# About this task:
Every line below is to be copied exactly, with the pictures left out.

# Data for this exercise:

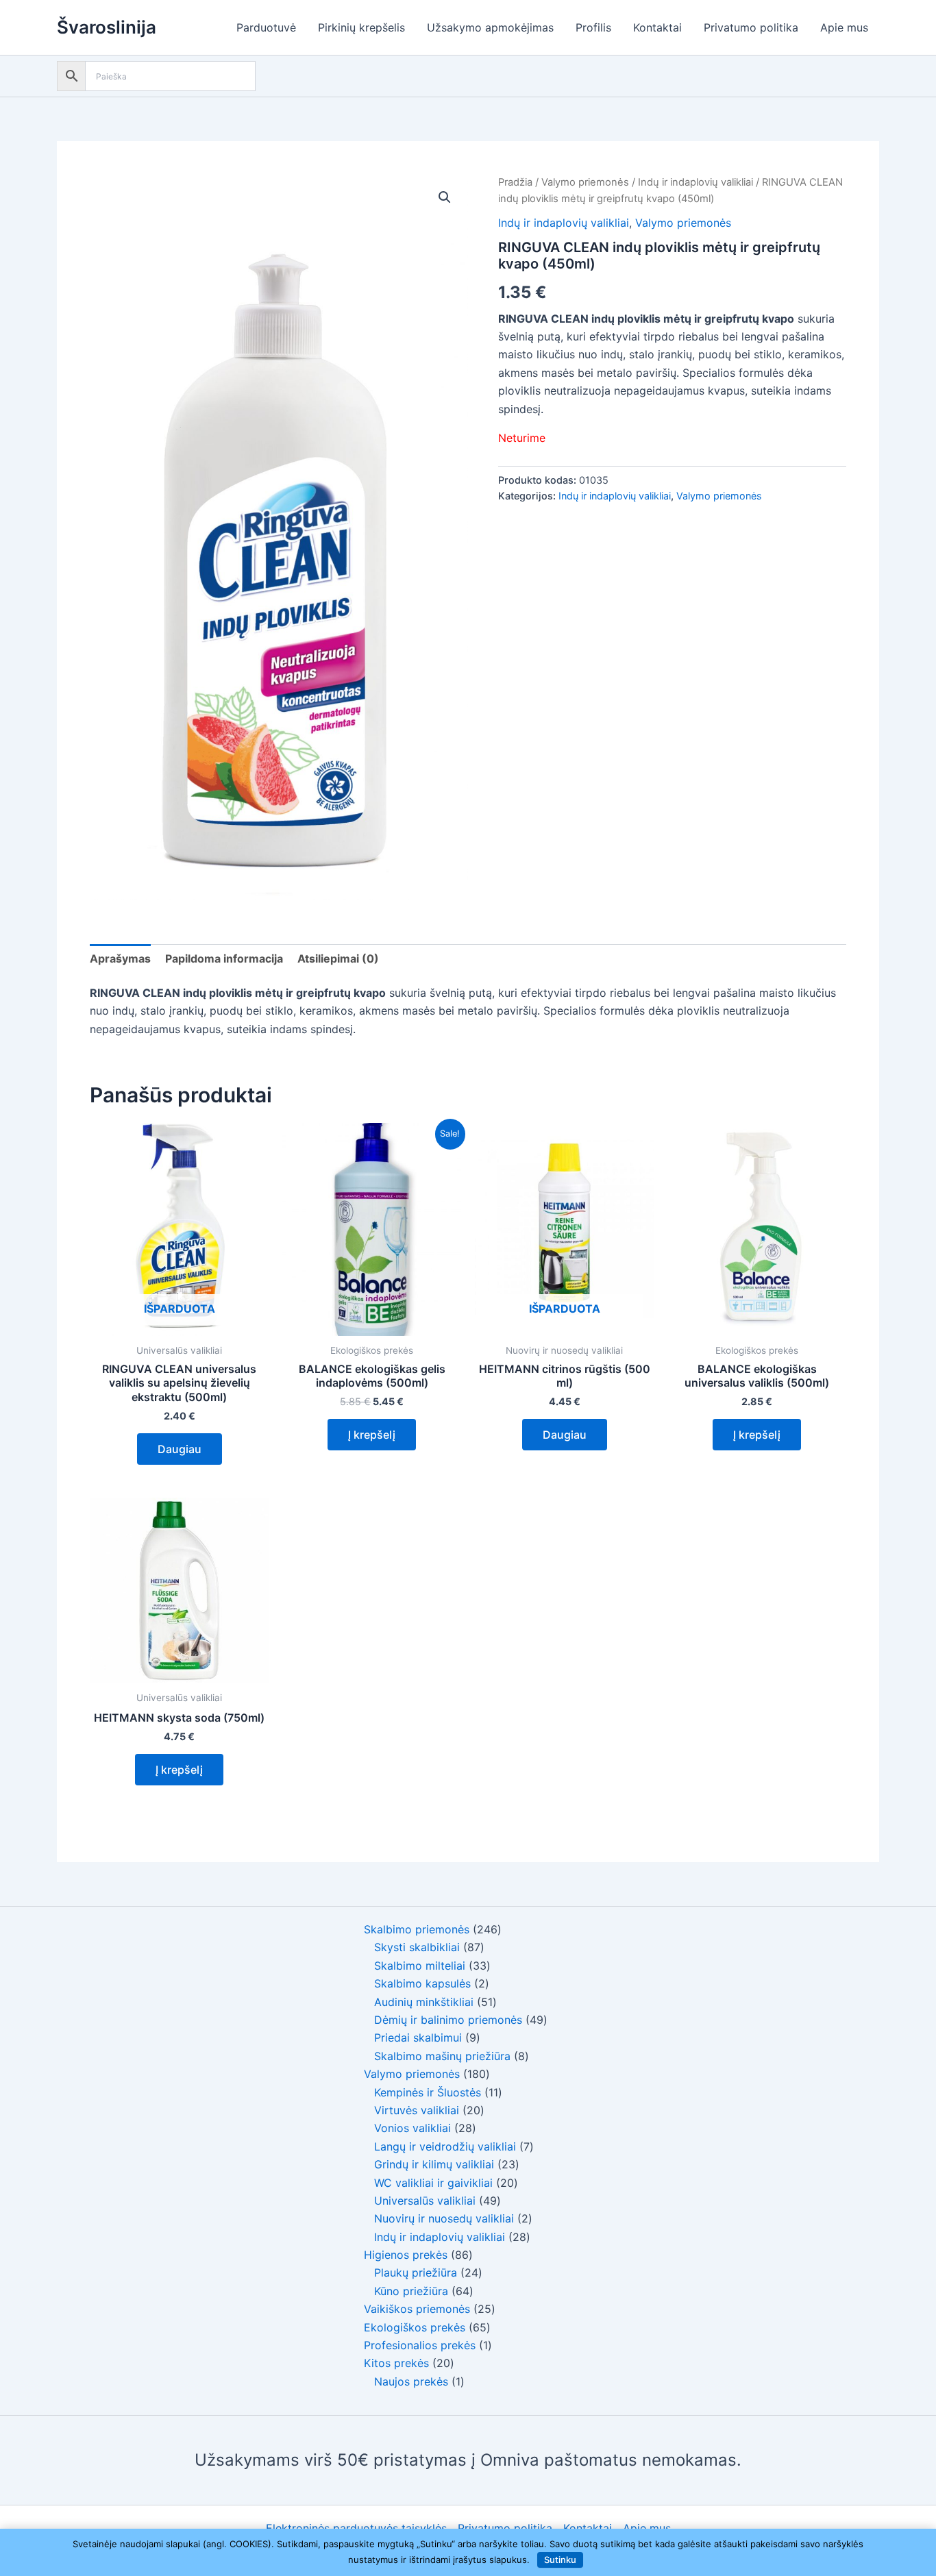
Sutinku (560, 2559)
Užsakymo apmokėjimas (490, 27)
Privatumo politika (751, 27)
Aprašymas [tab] (120, 958)
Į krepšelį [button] (371, 1434)
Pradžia (515, 182)
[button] (444, 197)
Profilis (593, 27)
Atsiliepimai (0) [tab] (338, 958)
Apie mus (844, 27)
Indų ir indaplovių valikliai (695, 182)
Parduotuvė (266, 27)
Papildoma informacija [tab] (224, 958)
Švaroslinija (106, 27)
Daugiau (179, 1449)
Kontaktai (657, 27)
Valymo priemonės (585, 182)
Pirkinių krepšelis (361, 27)
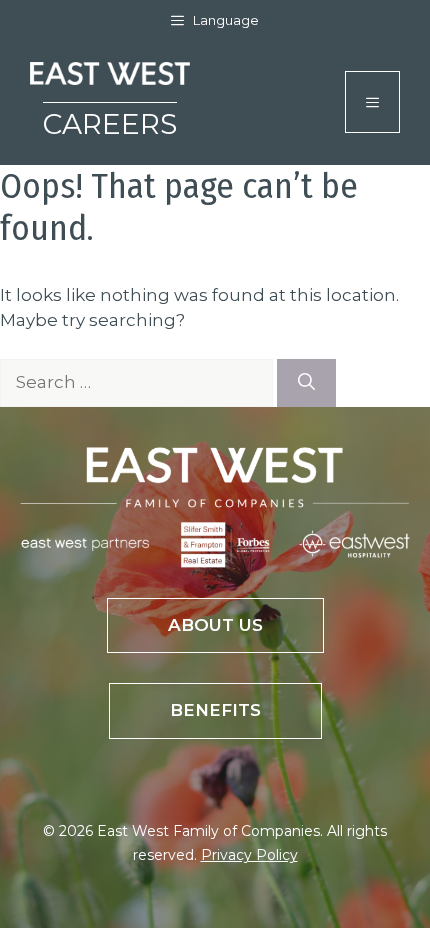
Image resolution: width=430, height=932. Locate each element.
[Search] (306, 383)
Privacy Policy (249, 855)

# Response to this exercise:
Sutinku (560, 2559)
Užsakymo apmokėjimas (490, 27)
Privatumo politika (751, 27)
Aprašymas [tab] (120, 958)
Į krepšelį [button] (371, 1434)
Pradžia (515, 182)
[button] (444, 197)
Profilis (593, 27)
Atsiliepimai (0) [tab] (338, 958)
Apie mus (844, 27)
Indų ir indaplovių valikliai (695, 182)
Parduotuvė (266, 27)
Papildoma informacija [tab] (224, 958)
Švaroslinija (106, 27)
Daugiau (179, 1449)
Kontaktai (657, 27)
Valymo priemonės (585, 182)
Pirkinių krepšelis (361, 27)
Image resolution: width=430, height=932. Locate each element.
[Search] (306, 383)
Privacy Policy (249, 855)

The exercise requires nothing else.